なんとかこの慌ただしさを切り抜け、泰然と新年を迎えたい。
ほんの数十年前の日本人のように。
 
 考えれば、あの頃のこどもには、豊饒な時間が流れていた。
 一日はたっぷりあったので、正月の凧揚げやゲームはすぐ飽きた。
持ち寄った貸本の回し読みもしたし、寺社や山川で探検ごっこもした。
 ひるがえり、昨今を思うと、白い凍霧のように胸が冷えてくる。
今のこどもたちは狭い小箱の中で生かされている。
身体は学校と自宅と塾に。心はテレビや漫画やゲームに囚われたまま。
  
 いや、こどもだけではない。
若者たちの精神性がどんどん浅薄になった時期と、こどもの世界が狭小になった時期は見事に重なり合う。
こんな環境を作った責任はすべての大人にある。
 例えば、ハリー・ポッターなる本が異様に騒がれ普及しても、外国産の一つの物語だけでは、日本のこどもの心を深く長くは癒せない。
人気テレビゲームもしかり。
ゲームはいわば整備された公園のような物。
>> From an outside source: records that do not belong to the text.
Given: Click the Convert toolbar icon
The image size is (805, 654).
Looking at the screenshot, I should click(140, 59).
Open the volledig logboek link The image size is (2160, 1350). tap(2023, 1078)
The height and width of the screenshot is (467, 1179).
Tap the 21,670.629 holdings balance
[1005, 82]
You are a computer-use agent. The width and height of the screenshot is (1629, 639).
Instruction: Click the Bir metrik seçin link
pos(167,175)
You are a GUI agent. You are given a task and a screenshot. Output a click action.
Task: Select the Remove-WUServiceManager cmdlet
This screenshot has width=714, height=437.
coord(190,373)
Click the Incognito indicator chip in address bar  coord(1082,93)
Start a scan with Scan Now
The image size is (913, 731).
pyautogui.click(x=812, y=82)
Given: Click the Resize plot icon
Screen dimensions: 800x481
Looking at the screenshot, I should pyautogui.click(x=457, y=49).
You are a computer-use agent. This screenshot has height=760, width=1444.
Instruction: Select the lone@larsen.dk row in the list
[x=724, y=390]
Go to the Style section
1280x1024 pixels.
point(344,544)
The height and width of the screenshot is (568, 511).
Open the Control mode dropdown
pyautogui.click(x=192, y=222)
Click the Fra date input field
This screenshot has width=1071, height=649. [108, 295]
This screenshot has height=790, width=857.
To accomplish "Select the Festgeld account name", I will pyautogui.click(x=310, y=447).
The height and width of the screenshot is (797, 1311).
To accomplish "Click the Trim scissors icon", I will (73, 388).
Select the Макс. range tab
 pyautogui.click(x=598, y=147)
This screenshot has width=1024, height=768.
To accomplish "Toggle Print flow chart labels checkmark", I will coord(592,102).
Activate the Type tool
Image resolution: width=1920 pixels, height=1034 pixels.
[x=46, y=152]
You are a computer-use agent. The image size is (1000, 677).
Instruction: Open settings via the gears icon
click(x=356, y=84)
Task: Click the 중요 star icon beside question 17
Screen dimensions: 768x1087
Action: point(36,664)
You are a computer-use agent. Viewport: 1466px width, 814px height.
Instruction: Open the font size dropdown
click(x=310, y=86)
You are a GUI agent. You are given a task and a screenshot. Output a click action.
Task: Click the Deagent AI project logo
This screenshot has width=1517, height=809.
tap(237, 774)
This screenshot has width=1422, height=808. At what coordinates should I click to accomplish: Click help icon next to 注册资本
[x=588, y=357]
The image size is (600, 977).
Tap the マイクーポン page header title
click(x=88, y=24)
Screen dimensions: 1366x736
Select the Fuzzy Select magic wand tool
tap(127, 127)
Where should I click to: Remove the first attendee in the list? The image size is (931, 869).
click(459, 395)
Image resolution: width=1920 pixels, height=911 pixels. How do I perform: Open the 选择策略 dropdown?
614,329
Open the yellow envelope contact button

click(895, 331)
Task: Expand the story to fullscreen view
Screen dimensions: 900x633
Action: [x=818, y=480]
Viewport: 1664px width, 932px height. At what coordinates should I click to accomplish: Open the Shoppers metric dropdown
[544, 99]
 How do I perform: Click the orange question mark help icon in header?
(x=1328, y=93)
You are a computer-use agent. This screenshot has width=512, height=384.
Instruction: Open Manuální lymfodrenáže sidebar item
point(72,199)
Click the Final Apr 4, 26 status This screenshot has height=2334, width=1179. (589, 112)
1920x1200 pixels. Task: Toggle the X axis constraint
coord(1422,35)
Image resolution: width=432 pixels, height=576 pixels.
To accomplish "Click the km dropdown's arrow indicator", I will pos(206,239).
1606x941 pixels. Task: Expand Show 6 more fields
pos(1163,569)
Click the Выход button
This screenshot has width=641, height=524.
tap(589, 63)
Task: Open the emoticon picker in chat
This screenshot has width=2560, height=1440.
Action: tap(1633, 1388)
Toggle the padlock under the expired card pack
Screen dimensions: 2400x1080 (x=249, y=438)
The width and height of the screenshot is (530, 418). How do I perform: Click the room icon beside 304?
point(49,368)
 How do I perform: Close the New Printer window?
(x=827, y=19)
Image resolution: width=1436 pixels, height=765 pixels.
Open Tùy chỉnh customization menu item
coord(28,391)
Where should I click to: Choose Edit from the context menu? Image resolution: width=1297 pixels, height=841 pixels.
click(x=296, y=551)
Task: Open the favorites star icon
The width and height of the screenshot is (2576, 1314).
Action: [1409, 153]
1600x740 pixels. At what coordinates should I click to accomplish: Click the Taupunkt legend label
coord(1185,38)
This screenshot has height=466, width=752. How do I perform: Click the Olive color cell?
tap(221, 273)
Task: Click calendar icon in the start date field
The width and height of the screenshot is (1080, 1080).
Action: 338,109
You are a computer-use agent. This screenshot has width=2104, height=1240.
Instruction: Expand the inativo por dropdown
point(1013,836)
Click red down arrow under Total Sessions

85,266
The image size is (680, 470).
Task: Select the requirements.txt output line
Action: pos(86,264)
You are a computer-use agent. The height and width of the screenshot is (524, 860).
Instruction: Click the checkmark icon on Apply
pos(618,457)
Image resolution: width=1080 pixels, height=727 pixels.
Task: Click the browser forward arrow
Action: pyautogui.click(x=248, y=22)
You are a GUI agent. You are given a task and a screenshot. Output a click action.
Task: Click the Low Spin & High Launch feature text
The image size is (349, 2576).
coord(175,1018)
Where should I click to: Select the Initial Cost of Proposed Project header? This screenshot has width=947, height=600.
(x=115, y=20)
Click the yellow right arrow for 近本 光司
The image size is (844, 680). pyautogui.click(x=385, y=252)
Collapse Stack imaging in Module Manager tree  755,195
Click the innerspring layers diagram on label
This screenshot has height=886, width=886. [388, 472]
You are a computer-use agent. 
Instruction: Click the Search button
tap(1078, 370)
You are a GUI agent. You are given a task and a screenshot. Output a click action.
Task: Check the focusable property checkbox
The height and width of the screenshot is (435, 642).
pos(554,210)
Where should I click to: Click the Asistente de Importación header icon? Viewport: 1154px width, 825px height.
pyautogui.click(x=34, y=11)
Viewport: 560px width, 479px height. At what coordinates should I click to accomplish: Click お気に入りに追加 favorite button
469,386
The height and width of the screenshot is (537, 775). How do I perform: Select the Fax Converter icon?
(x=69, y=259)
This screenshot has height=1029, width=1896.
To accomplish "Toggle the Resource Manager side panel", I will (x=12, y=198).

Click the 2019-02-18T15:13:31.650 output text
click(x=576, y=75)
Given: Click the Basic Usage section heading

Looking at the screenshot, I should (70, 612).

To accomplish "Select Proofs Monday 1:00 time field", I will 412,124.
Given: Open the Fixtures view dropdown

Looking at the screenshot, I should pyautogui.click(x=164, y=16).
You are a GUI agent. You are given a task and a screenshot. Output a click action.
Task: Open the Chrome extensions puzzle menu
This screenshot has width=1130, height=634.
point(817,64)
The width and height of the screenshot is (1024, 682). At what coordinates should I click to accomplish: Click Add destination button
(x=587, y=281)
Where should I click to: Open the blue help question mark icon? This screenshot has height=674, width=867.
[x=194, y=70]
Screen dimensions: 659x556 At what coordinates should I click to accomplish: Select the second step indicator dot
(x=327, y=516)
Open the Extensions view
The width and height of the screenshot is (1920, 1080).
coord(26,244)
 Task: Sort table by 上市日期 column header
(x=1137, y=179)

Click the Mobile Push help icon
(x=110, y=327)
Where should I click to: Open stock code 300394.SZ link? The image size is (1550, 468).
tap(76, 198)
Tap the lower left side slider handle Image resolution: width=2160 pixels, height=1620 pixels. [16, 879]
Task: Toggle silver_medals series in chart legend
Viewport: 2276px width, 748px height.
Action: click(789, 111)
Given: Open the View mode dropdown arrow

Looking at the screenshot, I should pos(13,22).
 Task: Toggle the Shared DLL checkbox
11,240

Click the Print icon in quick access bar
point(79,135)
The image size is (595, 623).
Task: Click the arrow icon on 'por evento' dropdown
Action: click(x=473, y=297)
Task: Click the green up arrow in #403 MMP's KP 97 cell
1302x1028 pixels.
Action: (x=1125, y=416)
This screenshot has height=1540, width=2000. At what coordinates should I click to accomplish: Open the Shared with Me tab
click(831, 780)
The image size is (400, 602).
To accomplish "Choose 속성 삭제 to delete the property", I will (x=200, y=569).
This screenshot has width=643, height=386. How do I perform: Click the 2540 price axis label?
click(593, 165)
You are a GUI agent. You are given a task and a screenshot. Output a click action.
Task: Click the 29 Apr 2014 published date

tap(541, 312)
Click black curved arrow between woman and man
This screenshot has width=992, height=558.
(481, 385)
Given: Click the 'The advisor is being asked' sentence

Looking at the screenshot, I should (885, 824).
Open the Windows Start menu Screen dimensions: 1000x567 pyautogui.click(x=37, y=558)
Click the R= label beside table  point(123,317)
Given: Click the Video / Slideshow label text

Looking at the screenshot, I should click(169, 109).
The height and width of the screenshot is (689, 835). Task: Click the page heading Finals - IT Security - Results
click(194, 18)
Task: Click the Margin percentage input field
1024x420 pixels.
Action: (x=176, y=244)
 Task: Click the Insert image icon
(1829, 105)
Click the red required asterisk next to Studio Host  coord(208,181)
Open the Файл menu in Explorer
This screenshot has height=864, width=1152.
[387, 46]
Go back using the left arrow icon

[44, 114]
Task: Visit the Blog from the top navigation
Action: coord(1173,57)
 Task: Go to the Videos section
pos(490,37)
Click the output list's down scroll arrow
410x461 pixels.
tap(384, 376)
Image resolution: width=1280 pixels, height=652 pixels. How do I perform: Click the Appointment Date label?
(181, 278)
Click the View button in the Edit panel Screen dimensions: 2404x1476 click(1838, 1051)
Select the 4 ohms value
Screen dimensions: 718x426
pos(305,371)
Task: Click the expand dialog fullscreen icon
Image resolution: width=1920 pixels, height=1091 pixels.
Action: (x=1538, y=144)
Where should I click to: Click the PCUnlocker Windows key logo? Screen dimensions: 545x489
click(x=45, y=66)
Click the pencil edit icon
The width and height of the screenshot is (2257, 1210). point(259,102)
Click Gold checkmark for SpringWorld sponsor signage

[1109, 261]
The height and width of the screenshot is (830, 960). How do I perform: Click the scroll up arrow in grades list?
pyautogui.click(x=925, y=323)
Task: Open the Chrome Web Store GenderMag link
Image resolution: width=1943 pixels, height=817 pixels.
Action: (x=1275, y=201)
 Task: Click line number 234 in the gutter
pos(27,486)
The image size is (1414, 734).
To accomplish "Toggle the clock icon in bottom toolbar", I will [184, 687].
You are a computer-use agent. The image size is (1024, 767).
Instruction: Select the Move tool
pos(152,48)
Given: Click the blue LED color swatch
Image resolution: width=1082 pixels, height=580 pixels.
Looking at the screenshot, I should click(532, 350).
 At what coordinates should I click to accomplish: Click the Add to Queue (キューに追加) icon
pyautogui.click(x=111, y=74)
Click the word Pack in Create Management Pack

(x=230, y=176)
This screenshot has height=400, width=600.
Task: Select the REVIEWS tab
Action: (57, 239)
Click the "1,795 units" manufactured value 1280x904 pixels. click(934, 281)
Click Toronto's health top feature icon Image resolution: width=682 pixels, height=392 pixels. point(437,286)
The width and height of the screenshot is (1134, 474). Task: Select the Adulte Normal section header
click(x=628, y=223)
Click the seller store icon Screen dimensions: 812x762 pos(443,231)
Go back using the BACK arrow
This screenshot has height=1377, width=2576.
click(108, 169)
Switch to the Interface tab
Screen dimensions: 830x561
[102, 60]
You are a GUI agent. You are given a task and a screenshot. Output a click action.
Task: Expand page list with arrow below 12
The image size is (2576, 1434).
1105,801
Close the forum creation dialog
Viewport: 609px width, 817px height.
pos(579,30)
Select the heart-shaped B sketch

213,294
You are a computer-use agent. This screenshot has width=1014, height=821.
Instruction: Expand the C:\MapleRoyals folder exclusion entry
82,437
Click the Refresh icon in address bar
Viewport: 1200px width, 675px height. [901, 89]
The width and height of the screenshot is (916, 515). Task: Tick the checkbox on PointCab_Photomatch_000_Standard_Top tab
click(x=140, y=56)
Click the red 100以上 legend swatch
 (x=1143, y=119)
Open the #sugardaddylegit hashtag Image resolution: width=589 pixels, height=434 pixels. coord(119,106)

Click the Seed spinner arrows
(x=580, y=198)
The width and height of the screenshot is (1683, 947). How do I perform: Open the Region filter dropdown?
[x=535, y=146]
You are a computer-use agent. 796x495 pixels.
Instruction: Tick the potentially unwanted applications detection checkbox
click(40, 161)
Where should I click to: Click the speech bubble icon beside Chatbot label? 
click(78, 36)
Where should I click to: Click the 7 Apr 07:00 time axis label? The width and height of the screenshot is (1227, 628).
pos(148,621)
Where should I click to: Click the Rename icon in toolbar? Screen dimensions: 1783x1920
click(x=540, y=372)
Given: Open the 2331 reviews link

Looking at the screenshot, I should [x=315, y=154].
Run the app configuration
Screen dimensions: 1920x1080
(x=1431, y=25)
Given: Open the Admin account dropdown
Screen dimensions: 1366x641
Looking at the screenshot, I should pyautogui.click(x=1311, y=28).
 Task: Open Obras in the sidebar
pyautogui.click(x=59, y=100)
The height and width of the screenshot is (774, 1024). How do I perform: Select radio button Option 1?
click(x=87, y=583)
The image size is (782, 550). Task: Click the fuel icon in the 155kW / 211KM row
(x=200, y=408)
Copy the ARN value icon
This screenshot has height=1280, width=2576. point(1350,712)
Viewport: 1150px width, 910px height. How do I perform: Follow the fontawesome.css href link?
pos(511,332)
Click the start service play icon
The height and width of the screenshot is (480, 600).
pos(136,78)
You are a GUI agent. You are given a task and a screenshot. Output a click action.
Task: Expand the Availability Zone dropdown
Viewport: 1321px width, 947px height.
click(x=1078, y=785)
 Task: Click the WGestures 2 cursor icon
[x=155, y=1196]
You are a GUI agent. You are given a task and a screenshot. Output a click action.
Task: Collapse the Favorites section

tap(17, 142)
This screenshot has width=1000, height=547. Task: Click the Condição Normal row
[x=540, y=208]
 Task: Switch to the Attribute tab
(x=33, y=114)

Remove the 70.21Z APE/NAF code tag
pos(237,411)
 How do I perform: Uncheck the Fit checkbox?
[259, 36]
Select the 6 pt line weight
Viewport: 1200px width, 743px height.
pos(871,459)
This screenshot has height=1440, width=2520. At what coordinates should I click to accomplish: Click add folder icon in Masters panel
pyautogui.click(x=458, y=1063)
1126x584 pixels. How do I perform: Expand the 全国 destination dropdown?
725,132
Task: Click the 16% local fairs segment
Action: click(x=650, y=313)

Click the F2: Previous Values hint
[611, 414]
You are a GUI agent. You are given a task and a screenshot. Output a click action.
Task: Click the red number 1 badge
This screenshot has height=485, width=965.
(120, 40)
画一的な公園では多様な遊びは生まれない。
豊かな山川があってこそ、こどもの遊びも熟成する。

 いつか、漫画こそ童話や文学に代わると取り沙汰されたが、それもかいかぶりだった。
漫画、ゲームにも功はある。
だが、漫画、ゲーム世代のこどもと若者が、恐ろしい勢いで心を尖らせ、人間としての弾力を失っているのは確かだ。
 人間には、心と身体を解放する場が必要なのだ。
 それは想像をめぐらせる多くの優れた本や、走り回れる山や川である。
そばに山川があれば、外で遊ばないこどもがいてもかまわない。
 当然、本を読まないこどもがあってもいい。
 新聞や雑誌に、いつでも面白いい児童書の情報があって、近くの書店や図書館にそれらの本があるのなら。
 外で遊ぶ子と、家で本を読む子は、必ず互いに影響し合う。
多様なこどもがいてこそ、豊かなこども社会となる。
 
来年こそ、こどもを囲む凍霧が晴れるよう、私はもっともっと働こう。
 歳末の童話作家の誓いである。